Five-star crash safety could become a thing of the past for cheaper models sold by one of Australia’s most popular car brands.
Hyundai, which sells about 100,000 vehicles each year in Australia and sits No.3 on the sales chart, claims the expense of complying with voluntary ANCAP safety standards is rising too high.
ANCAP – the Australasian New Car Assessment Program – is an independent body that crash tests new cars and hands them a zero to five-star rating depending on their performance.
ANCAP requirements are tougher than the mandatory crash tests cars must pass to be sold in Australia.
In existence since the early 1990s and aggressively promoted, an ANCAP five-star rating has become shorthand for maximum vehicle safety and a pass mark for mainstream car brands, including Hyundai.
Hyundai Australia chief operating officer Scott Grant admitted to The New Daily that could be about to change.
“If we need to be able to bring a high-quality product to market at the right price point that can appeal to consumers and is four stars, is that really the end of the world?” Mr Grant asked.
The crux of the issue for Hyundai is the threshold for achieving five stars keeps rising as ANCAP adds more mandatory safety equipment, such as autonomous emergency braking to its requirements.
That costs money to fit, but the prices of new cars have held static at the entry level for years at the $20,000 mark, squeezing profit margins.
Mr Grant’s warning drew no sympathy from ANCAP chief executive James Goodwin.
“We don’t apologise for continuing to raise the bar on vehicle safety, and it’s encouraging to see vehicle brands have been meeting ANCAP’s increasingly stringent standards,” he said in a statement provided to The New Daily.
“It is important to remember all investment in vehicle development and design has an impact on its overall safety – it’s not just having [autonomous emergency braking] or blind-spot monitoring that determines a star rating.
“Australia is one of the most open and competitive vehicle markets in the world, with every brand facing the same pressures.

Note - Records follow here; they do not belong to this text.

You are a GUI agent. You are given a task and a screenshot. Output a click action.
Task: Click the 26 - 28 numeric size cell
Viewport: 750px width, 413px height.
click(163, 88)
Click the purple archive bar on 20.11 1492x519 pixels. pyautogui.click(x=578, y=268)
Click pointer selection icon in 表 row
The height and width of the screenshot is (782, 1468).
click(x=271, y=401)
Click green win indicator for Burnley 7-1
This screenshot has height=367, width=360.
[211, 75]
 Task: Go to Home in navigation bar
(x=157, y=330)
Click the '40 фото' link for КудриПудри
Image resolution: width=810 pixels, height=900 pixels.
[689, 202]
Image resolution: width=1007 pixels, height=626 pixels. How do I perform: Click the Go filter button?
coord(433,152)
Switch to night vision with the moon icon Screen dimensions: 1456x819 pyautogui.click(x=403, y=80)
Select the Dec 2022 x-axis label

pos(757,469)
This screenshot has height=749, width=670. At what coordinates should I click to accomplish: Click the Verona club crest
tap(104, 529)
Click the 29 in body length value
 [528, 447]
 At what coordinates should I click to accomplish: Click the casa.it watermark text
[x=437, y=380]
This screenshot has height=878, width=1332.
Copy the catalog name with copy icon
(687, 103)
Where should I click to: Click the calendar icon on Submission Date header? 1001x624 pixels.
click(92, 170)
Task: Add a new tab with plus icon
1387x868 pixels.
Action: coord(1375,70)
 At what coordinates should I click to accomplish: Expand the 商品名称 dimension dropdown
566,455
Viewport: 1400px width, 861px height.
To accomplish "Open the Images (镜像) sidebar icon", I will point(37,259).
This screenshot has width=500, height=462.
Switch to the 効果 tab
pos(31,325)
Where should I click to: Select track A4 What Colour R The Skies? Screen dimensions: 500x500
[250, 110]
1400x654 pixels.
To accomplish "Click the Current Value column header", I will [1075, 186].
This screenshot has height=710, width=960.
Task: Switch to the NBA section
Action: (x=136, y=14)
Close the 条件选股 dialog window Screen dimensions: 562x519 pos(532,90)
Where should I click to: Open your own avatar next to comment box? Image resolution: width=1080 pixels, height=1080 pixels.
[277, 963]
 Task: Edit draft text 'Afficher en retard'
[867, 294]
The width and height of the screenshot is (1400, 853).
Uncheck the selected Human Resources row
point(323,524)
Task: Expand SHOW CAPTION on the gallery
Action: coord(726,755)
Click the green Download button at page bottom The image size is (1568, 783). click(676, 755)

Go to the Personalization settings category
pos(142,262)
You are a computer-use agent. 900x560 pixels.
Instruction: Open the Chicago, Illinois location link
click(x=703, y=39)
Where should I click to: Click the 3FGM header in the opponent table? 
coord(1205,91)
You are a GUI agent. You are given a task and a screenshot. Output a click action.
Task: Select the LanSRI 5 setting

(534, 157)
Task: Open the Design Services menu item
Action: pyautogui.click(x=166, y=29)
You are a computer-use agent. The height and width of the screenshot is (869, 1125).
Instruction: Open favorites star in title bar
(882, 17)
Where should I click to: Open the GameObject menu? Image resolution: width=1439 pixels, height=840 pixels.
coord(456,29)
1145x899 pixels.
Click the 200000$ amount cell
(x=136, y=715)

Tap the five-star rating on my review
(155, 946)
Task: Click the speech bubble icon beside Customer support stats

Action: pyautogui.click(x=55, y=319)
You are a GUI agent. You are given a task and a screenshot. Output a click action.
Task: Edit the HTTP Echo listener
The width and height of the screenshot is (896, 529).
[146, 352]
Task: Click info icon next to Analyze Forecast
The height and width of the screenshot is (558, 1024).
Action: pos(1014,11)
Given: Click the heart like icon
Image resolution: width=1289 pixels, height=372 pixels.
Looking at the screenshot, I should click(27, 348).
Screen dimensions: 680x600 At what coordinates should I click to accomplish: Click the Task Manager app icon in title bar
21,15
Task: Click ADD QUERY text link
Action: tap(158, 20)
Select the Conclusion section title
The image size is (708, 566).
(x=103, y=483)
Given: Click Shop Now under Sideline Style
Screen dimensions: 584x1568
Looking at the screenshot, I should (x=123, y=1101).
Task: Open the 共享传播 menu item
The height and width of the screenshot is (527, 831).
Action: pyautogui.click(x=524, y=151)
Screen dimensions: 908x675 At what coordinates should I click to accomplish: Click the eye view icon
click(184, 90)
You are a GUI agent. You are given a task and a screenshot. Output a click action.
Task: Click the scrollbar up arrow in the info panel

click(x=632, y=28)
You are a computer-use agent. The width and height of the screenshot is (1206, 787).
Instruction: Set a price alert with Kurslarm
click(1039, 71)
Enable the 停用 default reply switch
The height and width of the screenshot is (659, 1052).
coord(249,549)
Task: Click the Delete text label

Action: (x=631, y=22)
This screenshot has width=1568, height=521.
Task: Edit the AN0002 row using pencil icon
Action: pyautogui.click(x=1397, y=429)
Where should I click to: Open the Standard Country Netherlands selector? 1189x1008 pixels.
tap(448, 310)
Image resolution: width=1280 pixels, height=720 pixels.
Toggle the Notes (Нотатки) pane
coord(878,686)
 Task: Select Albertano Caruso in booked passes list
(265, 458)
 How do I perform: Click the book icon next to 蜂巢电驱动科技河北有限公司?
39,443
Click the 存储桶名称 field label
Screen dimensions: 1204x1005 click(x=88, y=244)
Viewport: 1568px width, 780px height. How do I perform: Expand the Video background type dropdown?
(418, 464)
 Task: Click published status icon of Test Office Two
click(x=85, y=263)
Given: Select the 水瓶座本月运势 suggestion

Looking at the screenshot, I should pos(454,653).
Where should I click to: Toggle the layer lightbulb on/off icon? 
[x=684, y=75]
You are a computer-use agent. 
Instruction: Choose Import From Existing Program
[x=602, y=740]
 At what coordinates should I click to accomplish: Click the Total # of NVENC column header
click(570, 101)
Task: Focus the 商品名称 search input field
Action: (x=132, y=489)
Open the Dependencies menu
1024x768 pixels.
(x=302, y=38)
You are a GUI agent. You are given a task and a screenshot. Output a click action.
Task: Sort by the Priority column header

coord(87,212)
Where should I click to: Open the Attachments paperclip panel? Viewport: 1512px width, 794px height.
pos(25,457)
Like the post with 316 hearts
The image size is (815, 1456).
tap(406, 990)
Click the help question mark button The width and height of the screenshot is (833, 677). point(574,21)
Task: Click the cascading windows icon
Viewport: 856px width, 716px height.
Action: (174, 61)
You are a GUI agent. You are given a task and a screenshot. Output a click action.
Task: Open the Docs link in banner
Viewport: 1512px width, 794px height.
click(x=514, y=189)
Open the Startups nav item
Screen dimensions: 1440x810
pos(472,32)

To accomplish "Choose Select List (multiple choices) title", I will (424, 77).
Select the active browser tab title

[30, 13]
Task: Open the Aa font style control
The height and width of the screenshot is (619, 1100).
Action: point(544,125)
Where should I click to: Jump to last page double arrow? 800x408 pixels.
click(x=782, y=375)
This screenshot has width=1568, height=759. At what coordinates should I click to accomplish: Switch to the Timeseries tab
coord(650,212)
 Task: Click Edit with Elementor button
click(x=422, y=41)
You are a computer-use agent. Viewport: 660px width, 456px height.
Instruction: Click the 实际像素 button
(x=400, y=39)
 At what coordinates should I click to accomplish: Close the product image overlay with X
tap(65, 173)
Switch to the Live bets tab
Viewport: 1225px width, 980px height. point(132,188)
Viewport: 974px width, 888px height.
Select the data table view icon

That’s a good thing for consumers and why ANCAP is also an advocate to improve vehicle affordability.”
Mr Grant said the extra costs that Hyundai would encounter to meet the standards could mean breaching the $20,000 threshold that would push the company’s vehicles out of buyers’ reach.
“It is no good having the most expensive, brilliant, high-tech, perfectly safe car that no one can afford to buy,” he said.
“There are plenty of good examples of motor cars that are rated four stars and they are terrific motor cars.”
If Hyundai does turn its back on ANCAP it would be the most significant setback for the publicly and privately funded body since the early years, when automotive brands refused to publish or promote its results.
While it might be the first to stop upgrading its cars to achieve five stars, Mr Grant insisted Hyundai was not the only brand grappling with this issue. If that is the case, other brands could soon follow suit.
ANCAP would undoubtedly react forcefully to any break in the ranks. In the past it has lashed poor safety results, notably the two-star rating for the popular Ford Mustang sports car.
“At the end of the day I am not concerned about that,” Mr Grant said.
“We have to be responsible and take a leadership position for our business and for our brand with consideration to – but not at the behest of – others that are involved such as motoring writers, ANCAP or other parties.
“We have to take that responsibility, otherwise trying to placate all the different stakeholders, we could just run ourselves into the ground and disappear.”